Shiloh arched her back and pressed the hardest part of her into the softest part of me. I had to tear my focus from between my legs, where she was wedged, in order to watch her exquisite face above mine. Her eyes were closed, her hair was destroyed with damp tendrils plastered to her forehead and her perfect lips were set in a determined pout—open just enough to give her the air she seemed to be short of. The heat continued to rise around my hips, and I couldn’t stop myself from returning her unceasing grind. By my hips, she held me to her with a gentle ferocity that made my heart dance and ache. Her breath was sweet and heavy at my neck for a moment when she shuddered and moaned a dangerously sultry, “Oh God!” I held her as she arched. Shiloh was breathtaking.
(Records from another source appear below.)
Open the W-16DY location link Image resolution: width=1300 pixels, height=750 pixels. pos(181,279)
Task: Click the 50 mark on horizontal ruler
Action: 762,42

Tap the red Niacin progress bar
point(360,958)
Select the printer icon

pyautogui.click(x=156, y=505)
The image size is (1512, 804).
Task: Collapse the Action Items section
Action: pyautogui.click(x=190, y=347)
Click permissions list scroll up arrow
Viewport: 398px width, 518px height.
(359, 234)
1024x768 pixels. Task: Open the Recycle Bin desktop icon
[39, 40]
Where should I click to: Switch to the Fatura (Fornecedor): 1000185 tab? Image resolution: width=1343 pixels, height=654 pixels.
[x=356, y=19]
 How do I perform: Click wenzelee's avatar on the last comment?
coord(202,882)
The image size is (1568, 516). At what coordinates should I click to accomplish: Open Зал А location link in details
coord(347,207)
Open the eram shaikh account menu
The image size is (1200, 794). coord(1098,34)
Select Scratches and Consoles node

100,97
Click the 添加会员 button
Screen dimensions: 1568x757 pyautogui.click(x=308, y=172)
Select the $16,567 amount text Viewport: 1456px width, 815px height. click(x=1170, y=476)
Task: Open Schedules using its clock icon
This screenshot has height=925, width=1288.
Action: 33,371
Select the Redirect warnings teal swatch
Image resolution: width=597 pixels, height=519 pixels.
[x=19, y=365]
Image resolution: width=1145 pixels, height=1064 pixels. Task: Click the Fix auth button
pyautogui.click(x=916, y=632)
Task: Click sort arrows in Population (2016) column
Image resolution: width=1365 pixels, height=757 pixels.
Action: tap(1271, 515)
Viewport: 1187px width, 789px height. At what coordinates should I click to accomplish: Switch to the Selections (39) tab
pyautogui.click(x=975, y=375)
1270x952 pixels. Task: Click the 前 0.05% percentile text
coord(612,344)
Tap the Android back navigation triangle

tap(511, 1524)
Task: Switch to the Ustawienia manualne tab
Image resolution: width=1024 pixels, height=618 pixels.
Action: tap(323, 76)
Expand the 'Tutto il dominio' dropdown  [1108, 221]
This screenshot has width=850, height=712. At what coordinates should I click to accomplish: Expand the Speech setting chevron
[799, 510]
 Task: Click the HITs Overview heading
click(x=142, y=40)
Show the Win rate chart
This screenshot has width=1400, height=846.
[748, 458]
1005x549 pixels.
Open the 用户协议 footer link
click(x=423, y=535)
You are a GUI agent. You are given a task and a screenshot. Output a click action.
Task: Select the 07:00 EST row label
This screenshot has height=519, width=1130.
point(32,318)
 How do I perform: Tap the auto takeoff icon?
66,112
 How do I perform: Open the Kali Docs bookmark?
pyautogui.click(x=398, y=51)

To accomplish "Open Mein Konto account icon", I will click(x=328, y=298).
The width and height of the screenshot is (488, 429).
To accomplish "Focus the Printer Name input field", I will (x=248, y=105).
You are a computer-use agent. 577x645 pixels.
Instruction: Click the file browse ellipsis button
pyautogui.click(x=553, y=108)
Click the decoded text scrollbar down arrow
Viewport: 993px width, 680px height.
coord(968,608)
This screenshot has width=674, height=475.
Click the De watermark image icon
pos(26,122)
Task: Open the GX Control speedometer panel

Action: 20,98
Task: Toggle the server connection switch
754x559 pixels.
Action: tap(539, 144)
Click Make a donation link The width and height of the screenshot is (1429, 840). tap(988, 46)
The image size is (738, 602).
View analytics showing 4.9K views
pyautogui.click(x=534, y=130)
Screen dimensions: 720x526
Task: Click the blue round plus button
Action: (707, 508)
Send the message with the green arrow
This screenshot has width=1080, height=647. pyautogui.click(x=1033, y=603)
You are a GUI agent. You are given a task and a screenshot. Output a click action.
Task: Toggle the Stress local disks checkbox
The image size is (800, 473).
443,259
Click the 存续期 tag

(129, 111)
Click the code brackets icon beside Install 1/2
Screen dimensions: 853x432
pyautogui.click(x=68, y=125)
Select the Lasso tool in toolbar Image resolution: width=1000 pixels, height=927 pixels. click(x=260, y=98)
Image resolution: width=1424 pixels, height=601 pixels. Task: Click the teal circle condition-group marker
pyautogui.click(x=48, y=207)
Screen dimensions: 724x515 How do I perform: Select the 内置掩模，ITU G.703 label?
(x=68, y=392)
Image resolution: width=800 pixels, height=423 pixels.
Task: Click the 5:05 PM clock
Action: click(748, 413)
I wanted so badly to continue watching her, but my eyes involuntarily closed with her second “Oh God!” She shuddered again, then held still, arched above me with her pubic bone pressed hard between my legs. Feeling her finish this way brought on my own climax and after a breathless volley of “Oh God,” “Oh Goddess,” “Oh God,” “Oh Goddess,” I arched up under Shiloh, searching for greater contact to bring closure to the last throbbing spasm.